Furthermore, in addition to the regulation of the ACE2 gene at the mRNA level, other regulation levels such as translational efficiency, protein modification, folding, or subcellular localization should be considered [89].

Conclusions

A better understanding of this new virus’s molecular pathobiology, notably its binding to the human receptors, can help efficiently improve therapeutic and preventive approaches. It is of importance to consider epigenetic marks existing in ACE2 locus in addition to genetic variations since they may affect SARS-CoV-2 infection.

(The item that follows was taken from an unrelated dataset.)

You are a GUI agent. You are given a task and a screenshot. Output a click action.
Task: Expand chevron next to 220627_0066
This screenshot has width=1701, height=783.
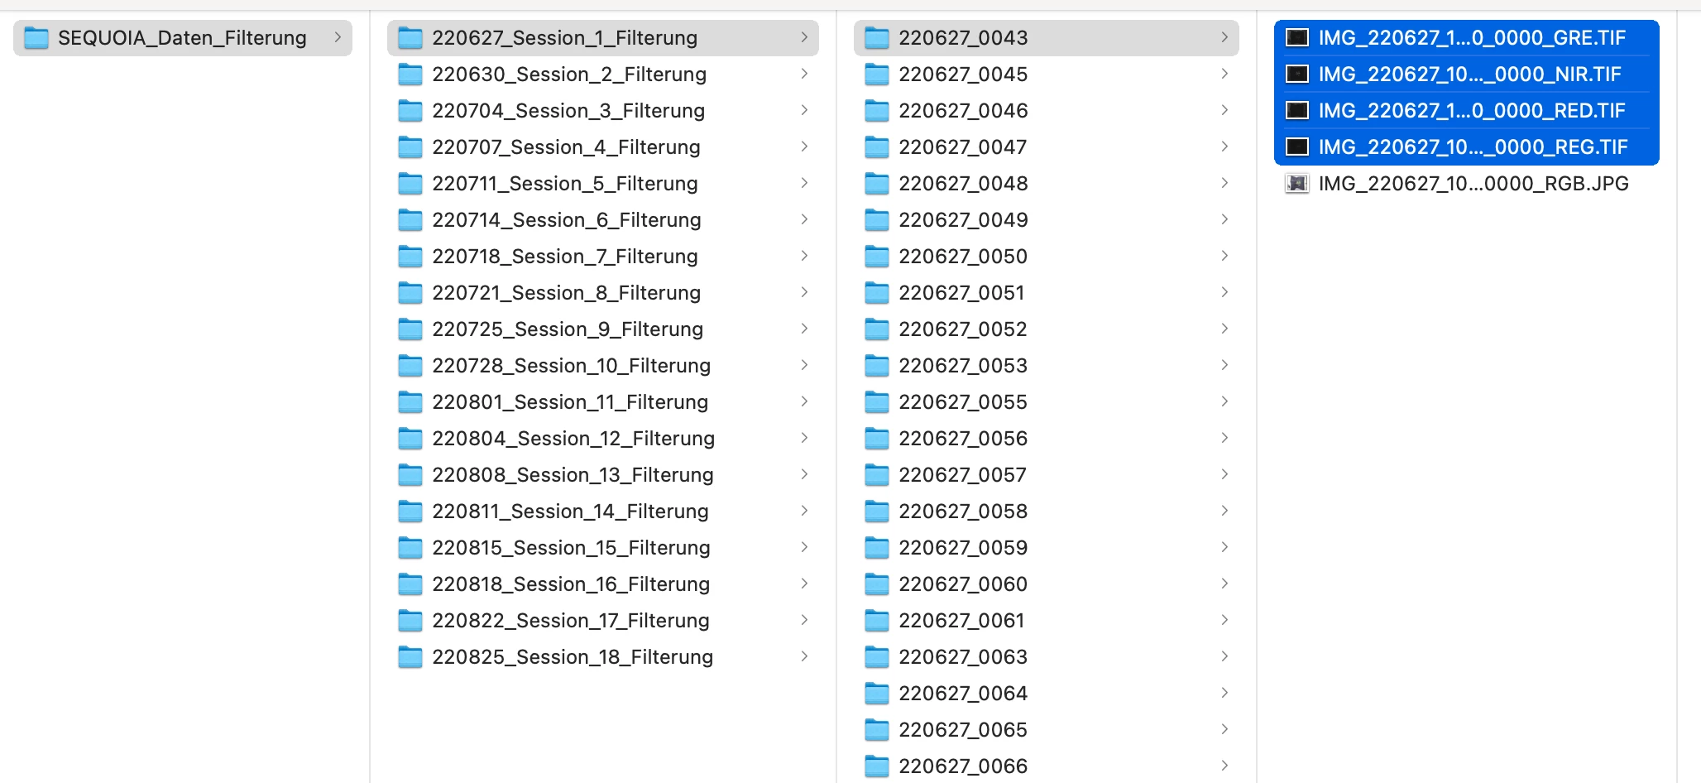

Hypomethylation and overexpression of ACE2 in cells expressing ACE2, such as T cells, may contribute to susceptibility to COVID-19. The genes related to histone modifications such as histone acetyltransferase 1 may play a role in elevated ACE2 expression in the lungs of patients with comorbidities associated with severe COVID-19. miRNAs contributing to ACE2 modulation may be candidates to be potential clinical targets in the pulmonary complications of COVID-19.